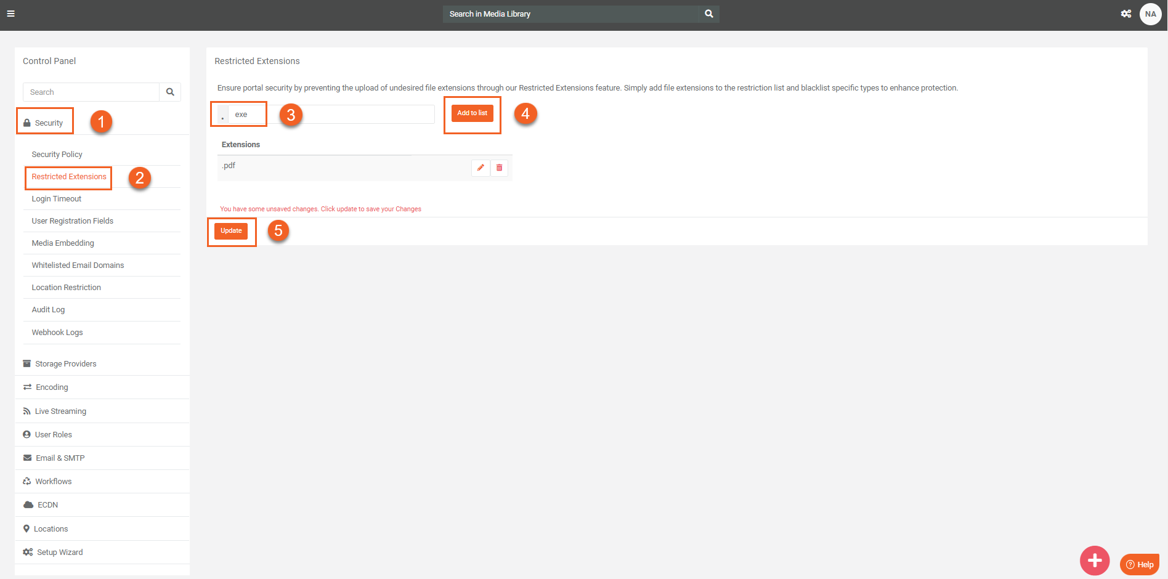Viewport: 1168px width, 579px height.
Task: Collapse the Security section
Action: [49, 122]
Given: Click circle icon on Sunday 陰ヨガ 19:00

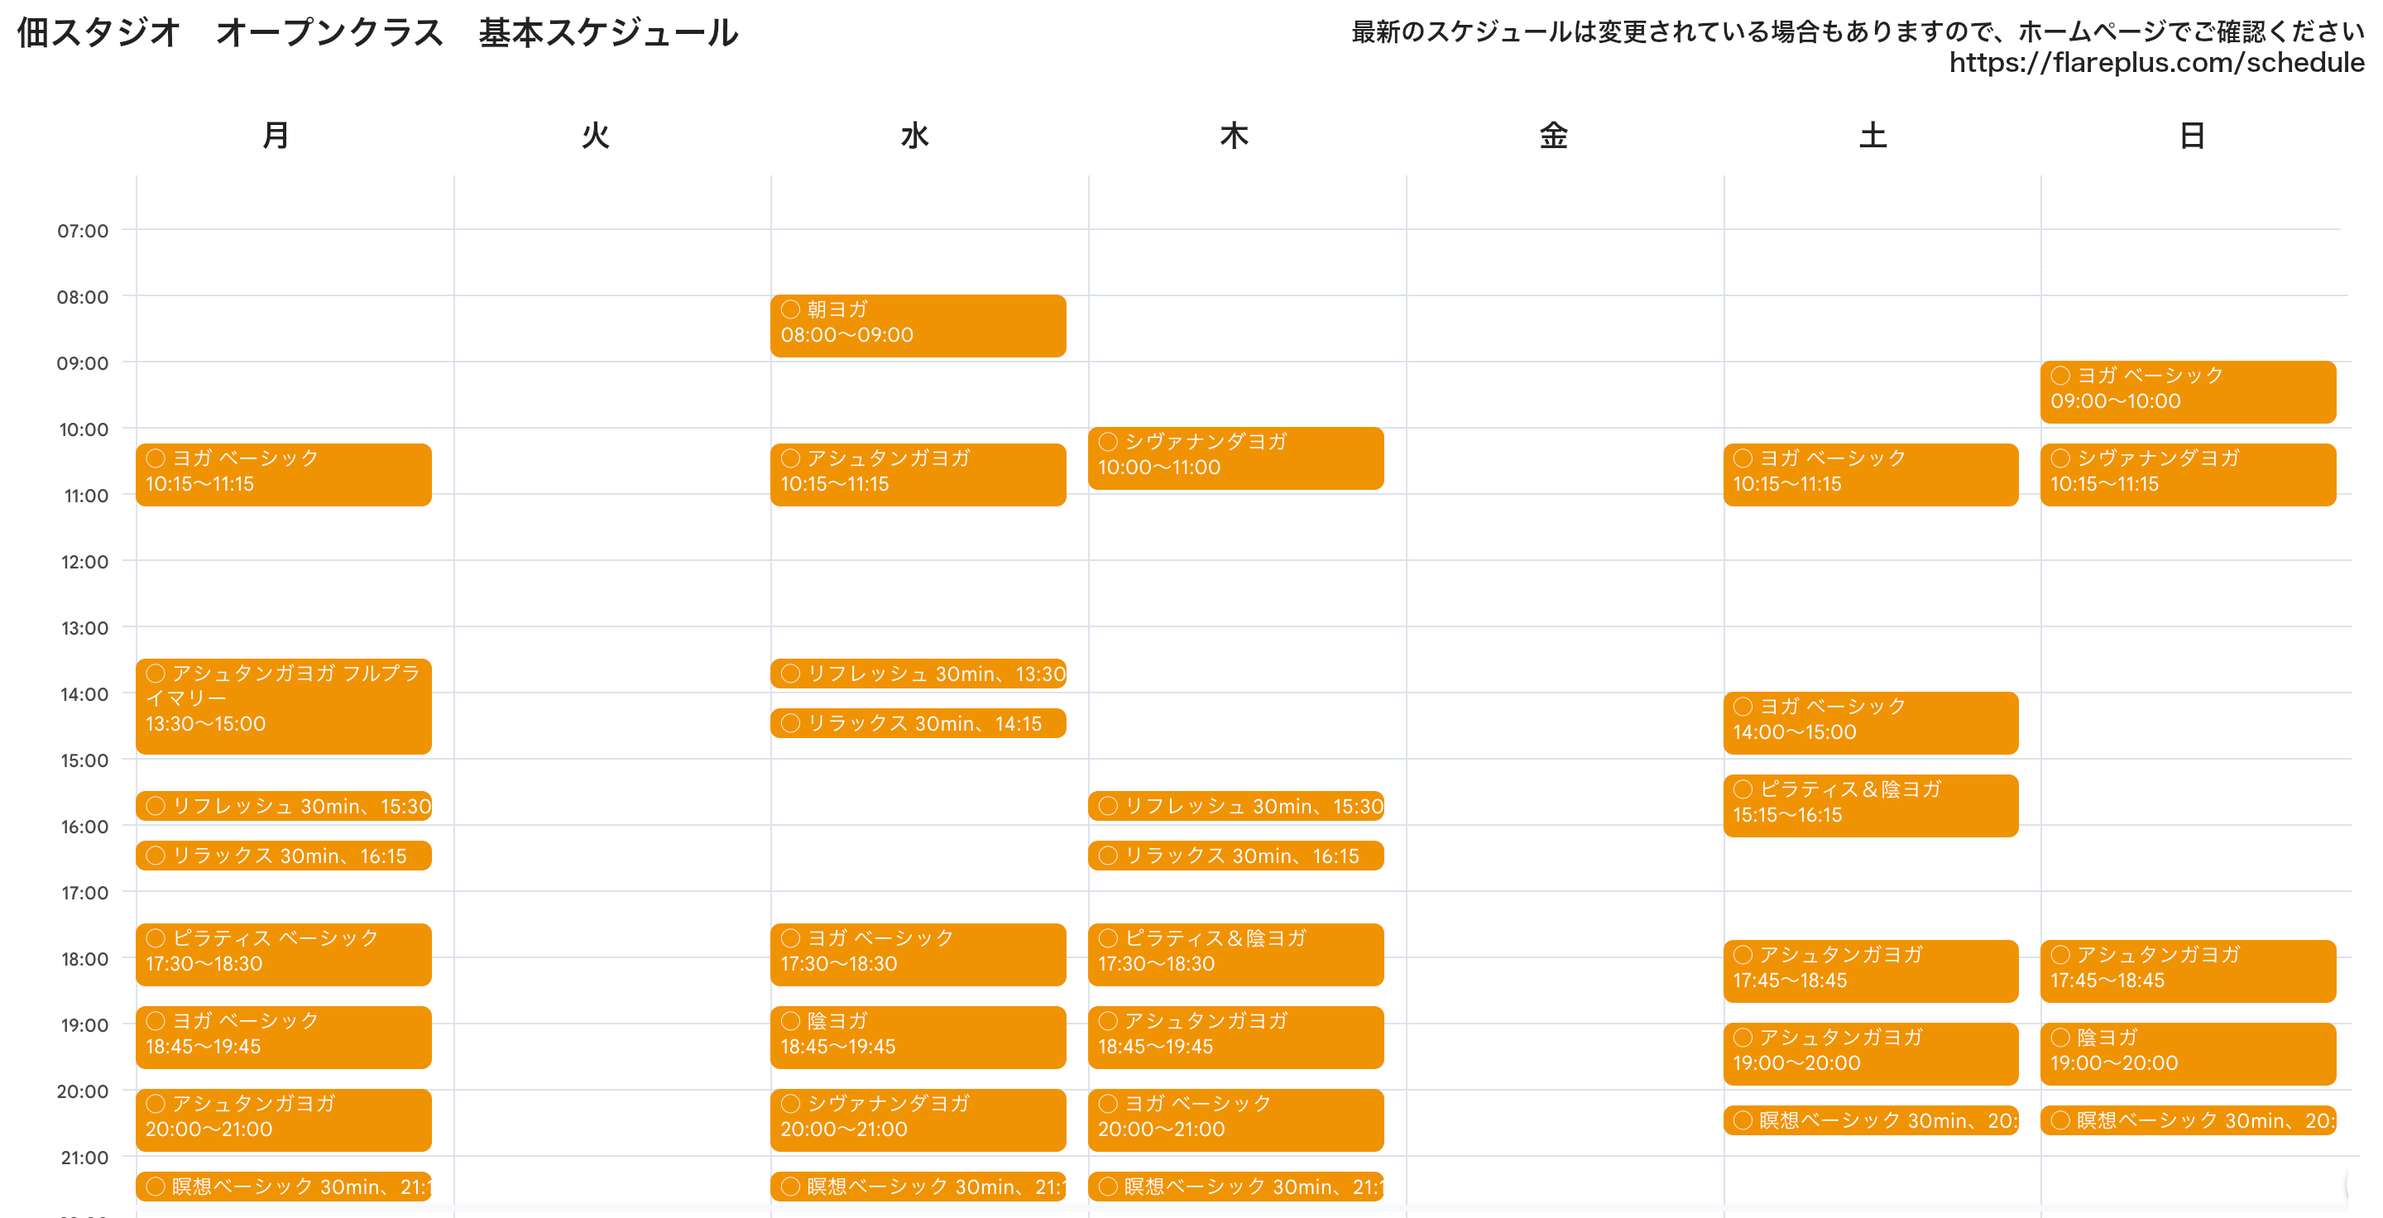Looking at the screenshot, I should 2060,1037.
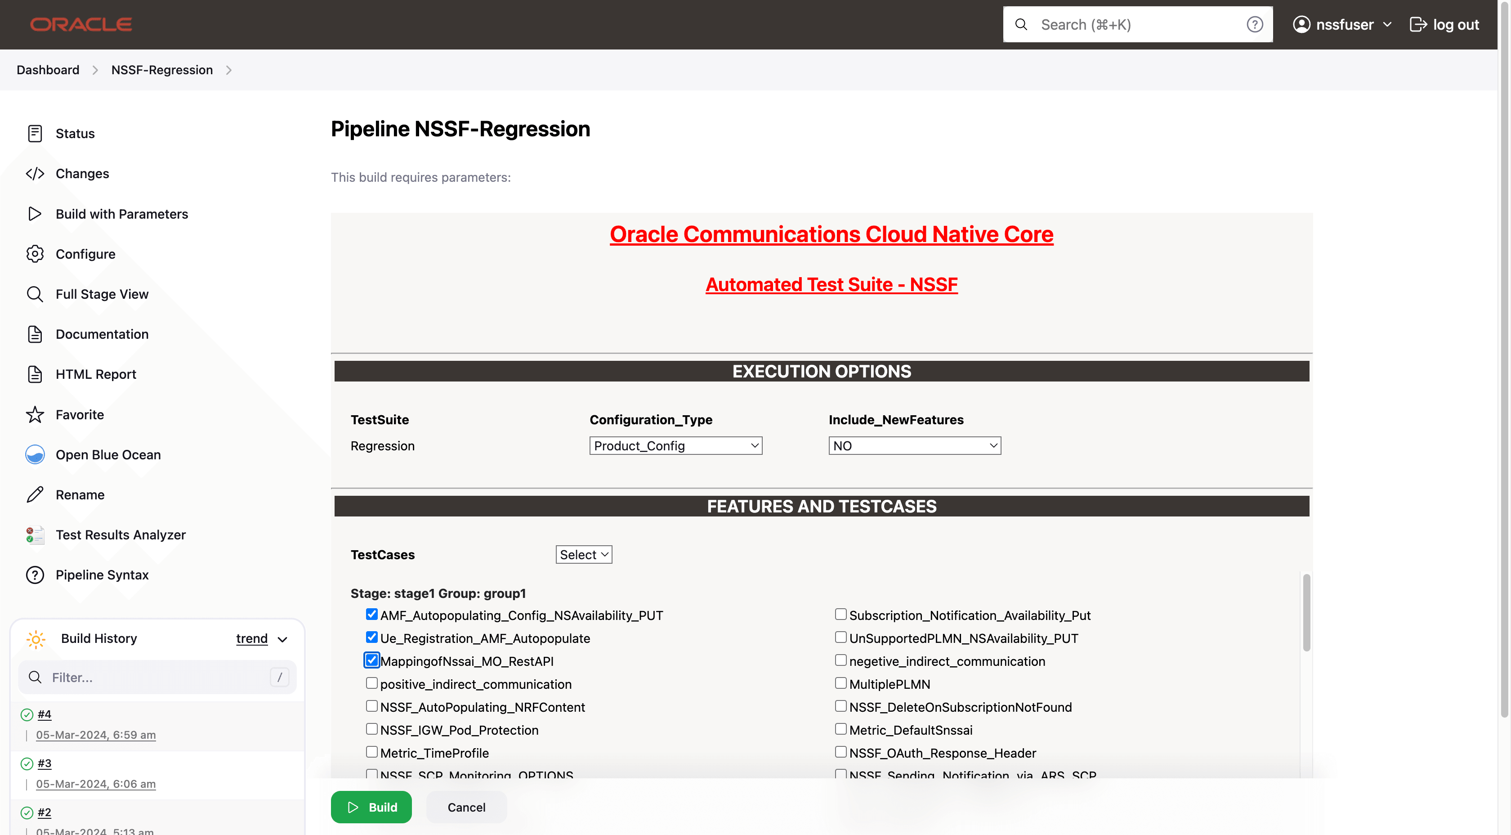
Task: Click the Build History sun weather icon
Action: (36, 638)
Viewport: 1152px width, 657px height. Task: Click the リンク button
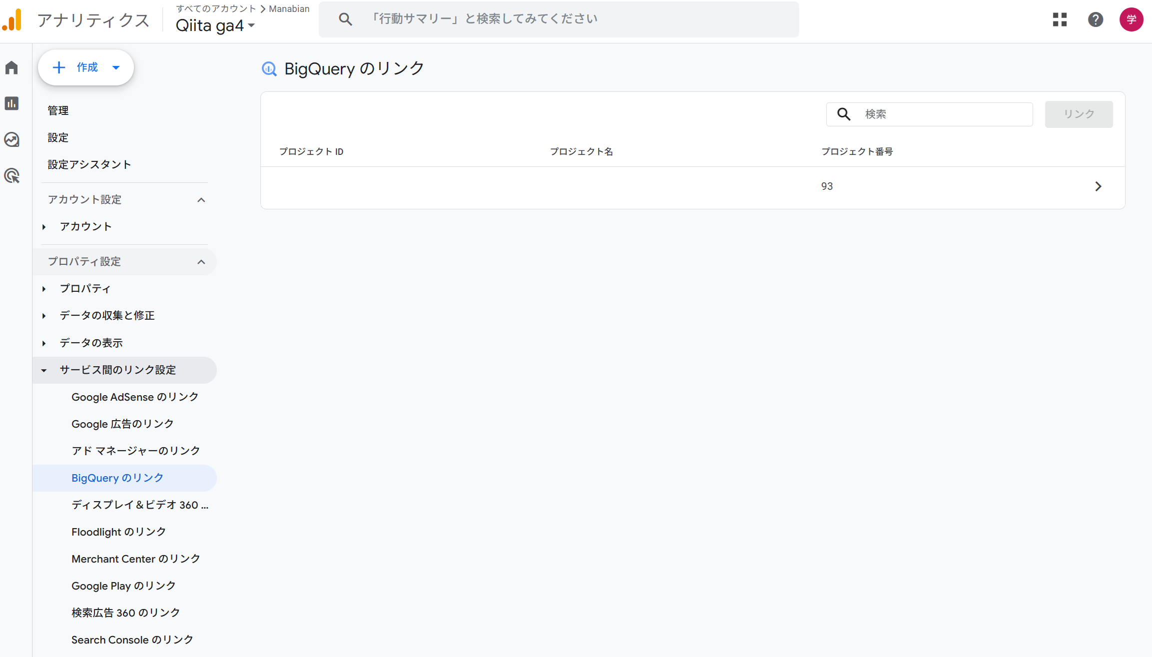(1078, 114)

++++++++++

**Task goal**:
The needed output is the lines from the one with "Viewport: 1152px width, 657px" through the end of the listing, written out exactly, both ends included, pictures excluded.

**Your solution**:
Viewport: 1152px width, 657px height. Task: Click the リンク button
(1078, 114)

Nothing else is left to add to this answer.